Laurent Bayle, 5 ans de plus à la Philharmonie de Paris

Par @Culturebox
Mis à jour le 30/03/2016 à 17H37, publié le 30/03/2016 à 15H14
Laurent Bayle le 13 janvier 2015 à la Philharmonie

Laurent Bayle le 13 janvier 2015 à la Philharmonie

© Jacques Demarthon / AFP

Laurent Bayle, 64 ans, directeur général de la Cité de la musique-Philharmonie de Paris, a été nommé pour un nouveau mandat de cinq ans en Conseil des ministres mercredi.

Un premier décret adopté jeudi dernier en Conseil des ministres avait modifié les dispositions sur la limite d'âge pour permettre à celui qui a porté la Philharmonie sur les fonts baptismaux de poursuivre son futur mandat au delà de la limite d'âge de 65 ans.

L'entourage de la maire de Paris Anne Hidalgo avait récemment laissé entendre que la Ville comme l'Etat étaient d'accord pour reconduire Laurent Bayle, qui est depuis 2001 directeur général de la Cité de la musique, devenue Philharmonie de Paris en 2015. La plus grande salle de concert de musique classique de Paris (2.400 places) construite par Jean Nouvel a ouvert en janvier 2015.

Avec 1,2 million de visiteurs pour sa première année, elle a réussi le pari de son implantation dans un quartier populaire du nord-est parisien, attirant un nouveau public vers la musique classique.

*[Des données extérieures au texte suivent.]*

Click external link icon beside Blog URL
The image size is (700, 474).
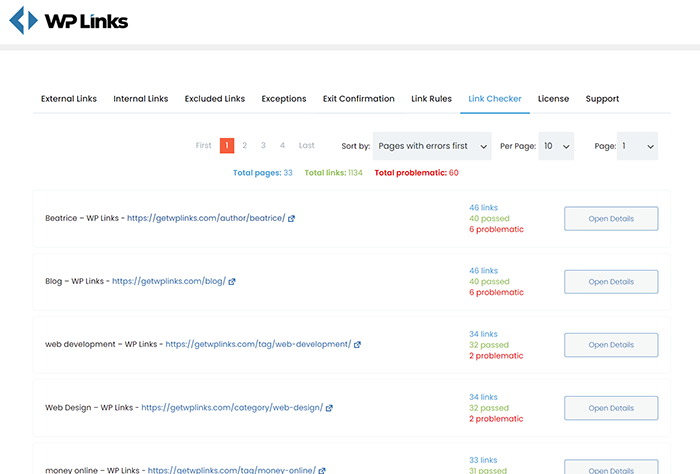click(x=232, y=281)
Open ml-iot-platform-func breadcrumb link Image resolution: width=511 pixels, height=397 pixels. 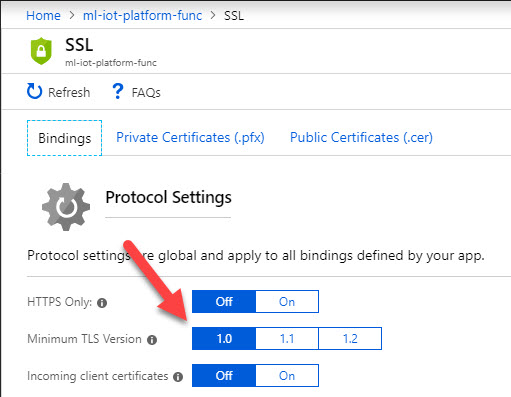143,15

Philharmonie, une 3e saison de Beethoven au reggae

Sa troisième saison doit ouvrir à la réservation samedi (pour les abonnements) et tout au long du mois d'avril. Elle garde le modèle d'un programme très diversifié, de Beethoven au reggae de la Jamaïque. "On a un spectre large, tant sur le plan classique que pour les musiques actuelles, des choses plus internationales en semaine, plus familiales le week-end, c'est très important pour élargir son bassin de public", explique Laurent Bayle, cité par l'AFP.

Les premiers chiffres sont plus qu'encourageants : le nouveau bâtiment couplé avec la Cité de la musique porte de Pantin, a attiré 65% de visiteurs de plus que l'ancien duo Salle Pleyel/Cité de la musique pour sa première année (janvier 2015 à janvier 2016). Le public s'est diversifié en direction des arrondissements populaires et la banlieue (19% des visiteurs viennent de la Seine-Saint-Denis).

Les chefs internationaux ne tarissent pas d'éloge sur la qualité acoustique de la salle, de Simon Rattle à Esa Pekka Salonen. Reste à passer l'effet de curiosité. "On espère que la Philharmonie de Paris va s'imposer comme une référence culturelle, comme l'Opéra", explique Laurent Bayle.

En 2016/2017, deux week-ends sont dédiés à Beethoven, avec l'intégrale des concerts pour piano (14-20 octobre) mais aussi un chœur de... smartphones (20 novembre). Une exposition "Ludwig van" (14 octobre - 29 janvier) montrera son aura exceptionelle depuis sa mort en 1827, du portrait pop d'Andy Warhol à la reprise de la Neuvième symphonie dans "Orange mécanique".

L'autre grande exposition de l'année, "Jamaica, Jamaica" (4 avril-24 août), embrassera l'histoire musicale de l'île, au delà du reggae. Comme pour les saisons précédentes, les plus grands chefs sont invités : Daniel Barenboïm (deux séries de concerts "de Mozart à Bruckner"), Valery Gergiev, Simon Rattle, Mariss Jansons...

Une exposition dédiée à Barbara en 2017-2018

L'électro fera irruption dans la grande salle le 14 janvier avec Rone. Yann Tiersen est en "solo" le 10 octobre, et Vincent Delerm donne 4 concerts en avril. Les week-ends thématiques, qui attirent un public plus familial, se poursuivent de plus belle : le mythe de Faust, Orient Occident, Dolce Vita, Celtique, African Queens, Mille et une nuits ...

Pour la saison suivante (17/18), la Philharmonie accueillera une grande exposition Barbara. Et n'exclut pas de faire venir l'exposition sur les Rolling Stones qui débute le 5 avril à la Galerie Saatchi de Londres. "On va aller la voir", dit Laurent Bayle.